古代、中国人が初めて野生の茶の木を発見し、生の葉を噛み始めました。伝説によれば、茶樹の新鮮な葉を味わい、その魔法の解毒特性を最初に発見したのは神農氏だったと言われています。
漢代の医学書『神農本草経』には、「神農は数百の薬草の味と泉の甘さと苦さを味わい、人々は何を避けるべきかを知った。この時、毎日七十二の毒に遭遇し、それらは本格的に解決された」と記されています。
周の時代、春秋時代における茶の利用方法
周の時代、春秋時代には、茶葉を長期保存して生贄として使用するために、古代人は徐々に茶葉を乾燥させる方法を学びました。茶葉を天日で乾燥させ、水で煮出して飲むこの方法は長く続きました。晋時代の郭普は、古代辞書『爾雅』の注釈において、お茶は「煮出してスープにすることができる」と述べており、晋時代の人々がこの飲み方を採用していたことを示しています。
唐の時代
唐の時代(618~907年)になると、お茶を飲む習慣は全国に広がりました。このころのお茶は、蒸した茶葉を搗き固めて乾燥させた餅茶(へいちゃ)が主流でした。茶葉はすでに全国で栽培されていましたが、消費地への運搬には固形茶が便利だったと考えられます。
『茶経(ちゃきょう)』について
世界で最も古いお茶の本といわれている『茶経(ちゃきょう)』は、唐の時代に陸羽(りくう)によって記されました。『茶経』は、3巻10章から成り、お茶の起源、歴史、製造法、茶道具、淹れ方、飲み方、産地、心得にまで及びます。
その中には、餅茶の作り方や飲み方についても詳しく書かれており、摘んだ茶葉を蒸し、搗いて型に入れて成形し、日干し後、火で炙って乾燥して保存し、飲用する時はそれを削って粉砕し、塩を入れた湯に加えて煮た後、器に入れて飲む、とあります。
宋代の点茶
唐の時代がお酒の時代であったならば、宋の時代はお茶の時代でした。皇帝の宣伝と奨励の下、茶を味わうことは宋代の文人生活においてますます重要な位置を占めるようになり、風雅な茶事の流行を大いに助長し、宋代の人々の茶の風俗を一層豊かで多彩なものにしました。
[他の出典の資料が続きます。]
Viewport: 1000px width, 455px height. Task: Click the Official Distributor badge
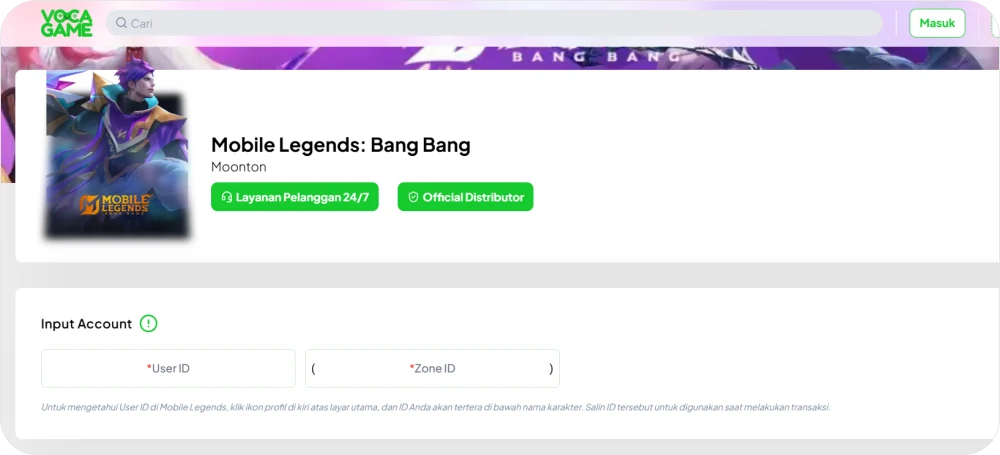point(466,197)
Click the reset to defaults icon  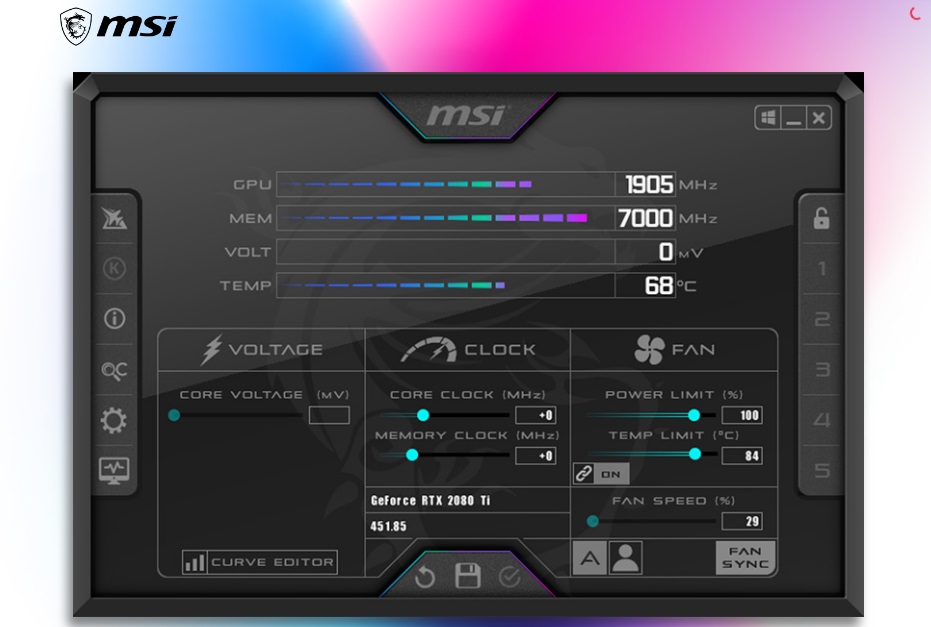pyautogui.click(x=425, y=577)
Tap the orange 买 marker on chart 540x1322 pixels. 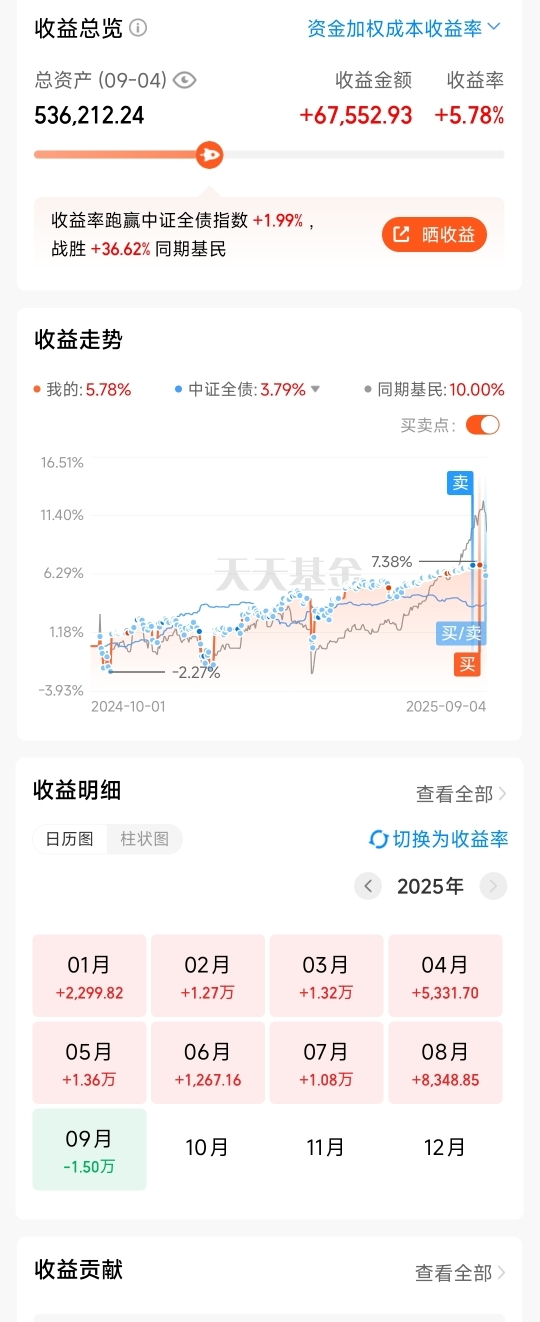click(467, 663)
時には「闘茶」と称して、お茶の良し悪しを鑑定し、茶器の良否を競う遊びも行われました。飲み方も、緊圧茶の茶葉を粉末にし、茶碗に入れてお湯とかき混ぜるという、日本の抹茶のような方法が行われていました。このような習慣は、当時の学識ある儒者たちの冷静な論道の風尚と相まって、独特の宋朝士大夫の風格を形成しました。
明代のお茶入れ
明の時代になると、お茶は大変動の時代を迎え、貴族と富裕市民に限られていた喫茶の習慣が一般市民へと普及していきました。この時代、団茶はお茶本来のおいしさを損なっており、また、製造に手間がかかるという理由で、初代皇帝の洪武帝(朱元璋)は団茶禁止令を出し、貢葉茶にしました。その後、「散茶」が本格的に生産されるようになり、茶葉の主流が急変しました。さらに蒸し製法に代わり、釜炒り製法が一般的になりました。
唐や宋の時代には、茶葉を粉末にして飲む方法が定着していましたが、明代の人々はこの飲み方を「簡単で便利」と考えていました。